We all fell out laughing.
“When did y'all discover that you actually lived in the ghetto?” DeAndre asked.
“When the heifer went to college!” Shannon said, coming in snacking on a pretzel with three hickeys on her neck.
“How are you just going to get in our conversation?” I said to her as she walked over and gave me a kiss on the cheek. “Anyway,” I said, “she's right. And to answer your question, I realized it when mu'fuckas actually paid their gas and electric bill after October fifteenth. That was the first hint!”
They all laughed.
“What about y'all?” I asked.
“Well me,” DeAndre said, “I realized that I lived in the ghetto when I started going to college in Long Island and my roommate let this kid talk about his mama and he ain't drop his ass! That's when I knew that somehow shit was different!”

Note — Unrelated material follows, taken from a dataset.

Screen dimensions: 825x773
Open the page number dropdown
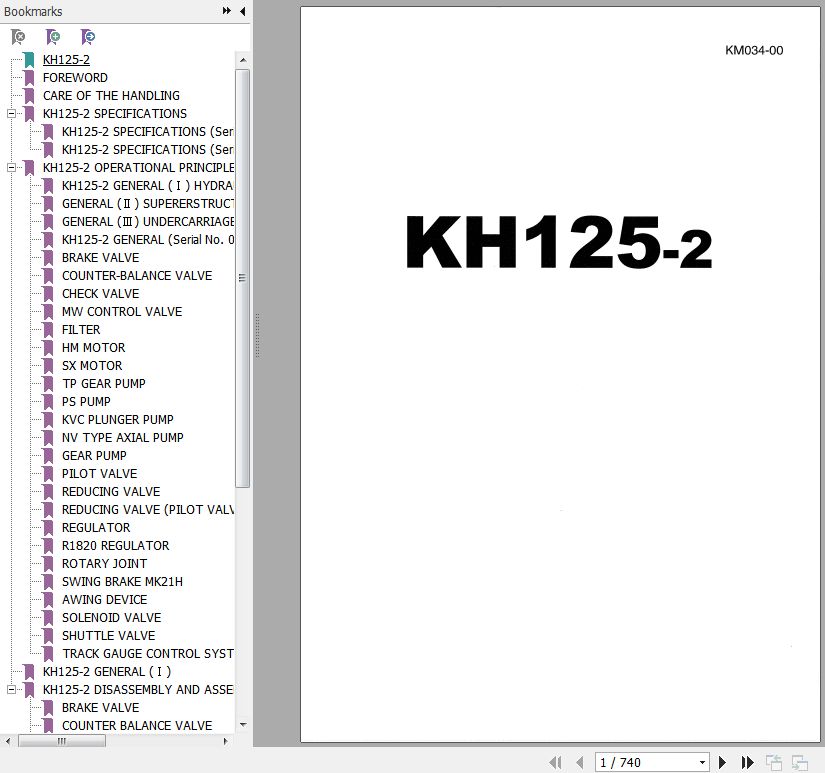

“Hold up,” DeAndre said, concentrating on the song that just came on the radio. “Wait a minute now. Rosa,” he said, “turn that up, mami!”
The radio sang A Taste of Honey's “Boogie Oogie Oogie.” As the band's bass guitar dipped into the beat and the rhythm made its way through the shop, DeAndre set it off with doing a dance called the Slide, and Rosa came up behind him and started breaking it down with a dance called the Bus Stop.